Before he enters and graduated elementary at Pampanga as a valedictorian, his stepfather forced him to work to the farm, but he ran away from his family as a result to pursue his dream. During his teenage years, he experienced hunger during high school while working as a dishwasher to earn enough money. After graduating high school, he attended the University of the Philippines Diliman for Fine Arts to study animation and layout design, but only he majored in painting.

== Career ==
Since he graduated University of the Philippines with a Fine Arts degree, he started working with Fil-Cartoons, a subsidiary of Hanna-Barbera in Pasig where he served as lead animator and supervisor in 1985. He spend much time of animation for several cartoon shows, particularly The New Yogi Bear Show and The Smurfs. His exceptional talent was immediately noticed by the company, giving him the opportunity to work with Hanna-Barbera in Los Angeles.

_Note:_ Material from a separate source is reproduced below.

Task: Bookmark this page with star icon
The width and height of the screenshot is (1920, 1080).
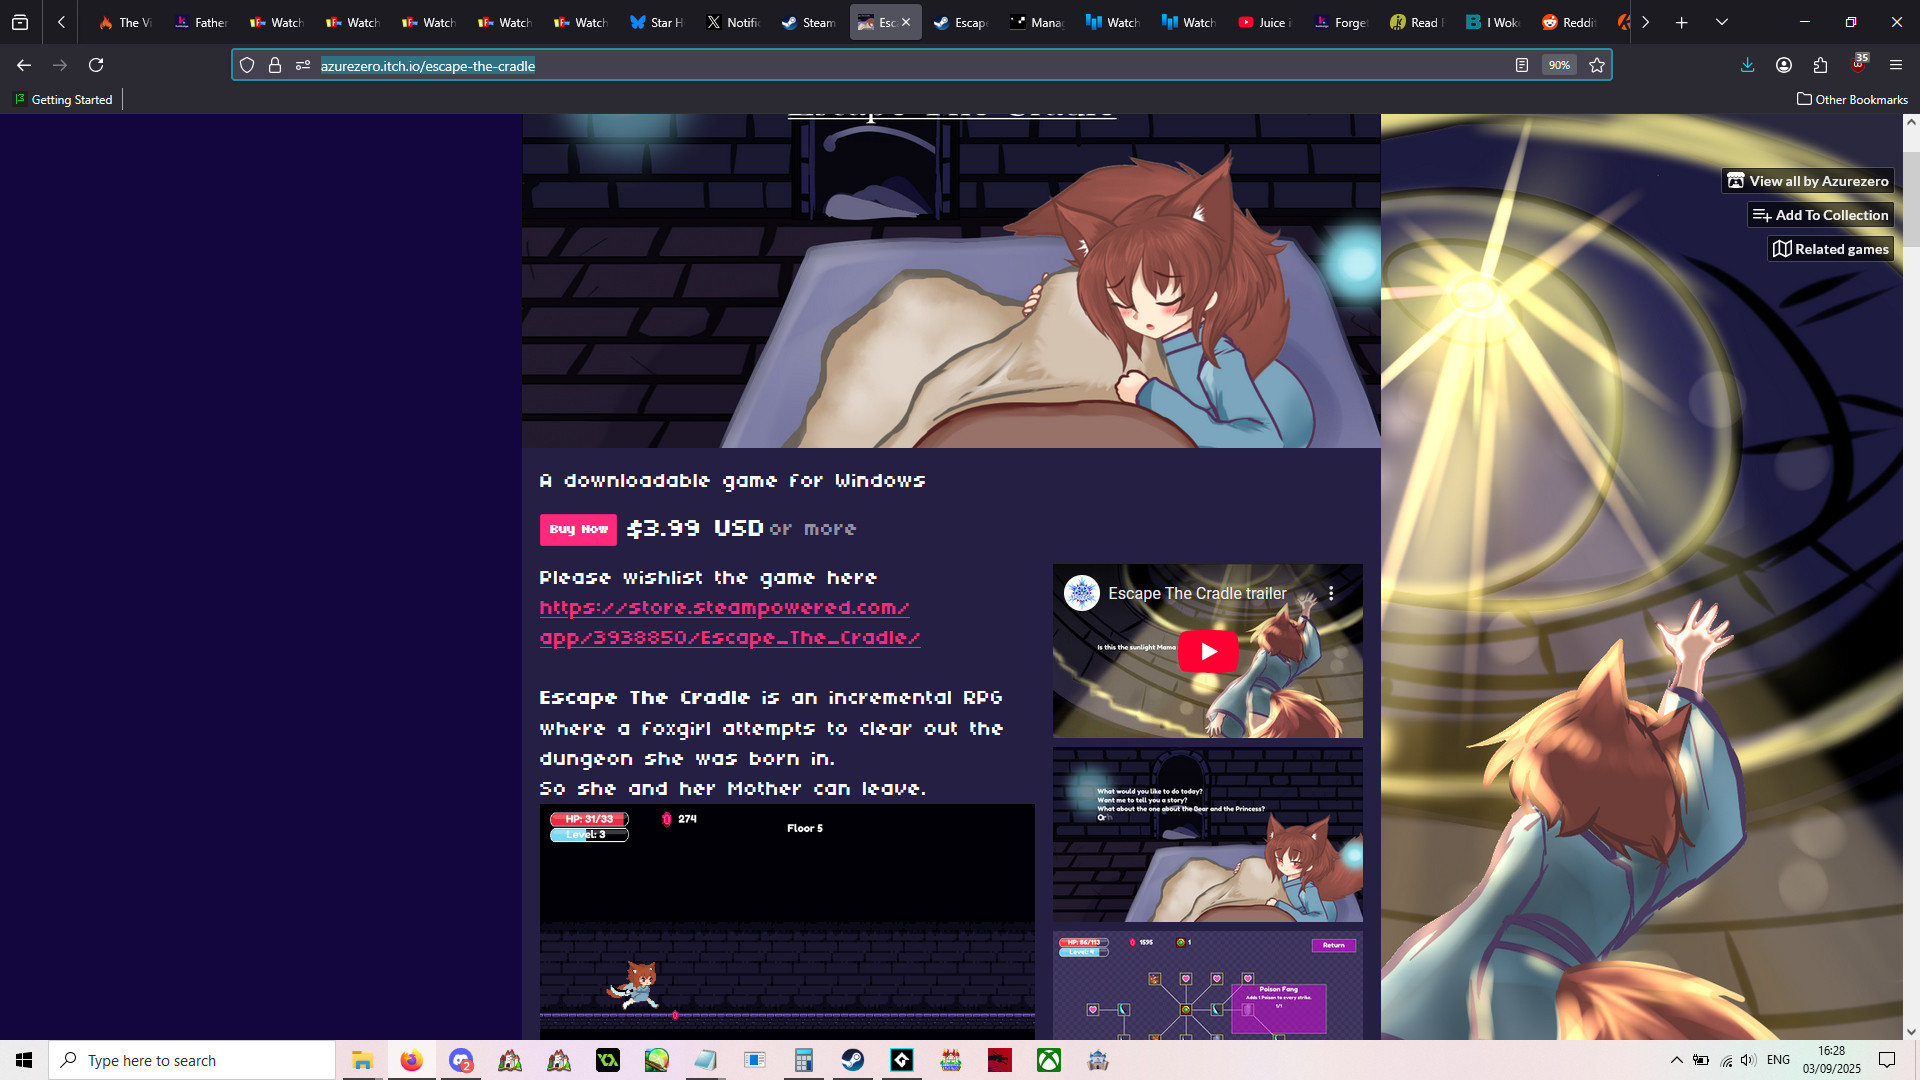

After he left Hanna-Barbera in the late-1990s due to layoffs, he joined Film Roman to work as a layout artist and assistant director for King of the Hill and Futurama, and later The Simpsons after he met Matt Groening. One of the most notable episodes from the latter series was "Eternal Moonshine of the Simpson Mind", whose assistant directorial work for the episode eventually made history as the first Filipino ever to win a Primetime Emmy after his failed attempt of the previous Futurama episode he direct, "Roswell That Ends Well", also won an Emmy but assistant directors were not included in the nomination; he insisted among the governors that deserves to be included in the nomination.

== Personal life ==
Since Española and his family left in the United States in 2016, he stayed in Quezon City with his wife, Lourdes, and two children.

== Works ==

| Year | Title | Credited as |
| 1997–1998 | King of the Hill | Layout artist, assistant director |
| 1999–2003 | Futurama |
| 2002 | What a Cartoon! | Assistant director |
| 2004–2016 | The Simpsons | Layout artist, assistant director |
| 2007 | The Simpsons Movie | Character layout artist |

=== Animator only ===

- The New Yogi Bear Show (1988)
- Police Academy: The Animated Series (1988–1989; uncredited)
- Fantastic Max (1988–1990)
- The Further Adventures of SuperTed (1989)
- The Smurfs (1989)
- Paddington Bear (1989–1990)
- Bill & Ted's Excellent Adventures (1990; uncredited)
- Tom & Jerry Kids (1991)

== Accolades ==

| Year | Ceremony | Category | Television | Episode | Status | Ref/s |
|---|---|---|---|---|---|---|
| 2008 (60th) | Primetime Creative Arts Emmy Awards | Outstanding Animated Program | The Simpsons | Eternal Moonshine of the Simpson Mind | Won |  |

Other awards given to Española are the Pamana Award in 2000, Reflection XII Award in 2000, Celebrity Chronicles Award in 2001, Pampanga Day Celebration Commission Professional Excellence Award in 2008, FASGI American Dream Award 2009, and MOKA – Most Outstanding Kapampangan Awards in 2010.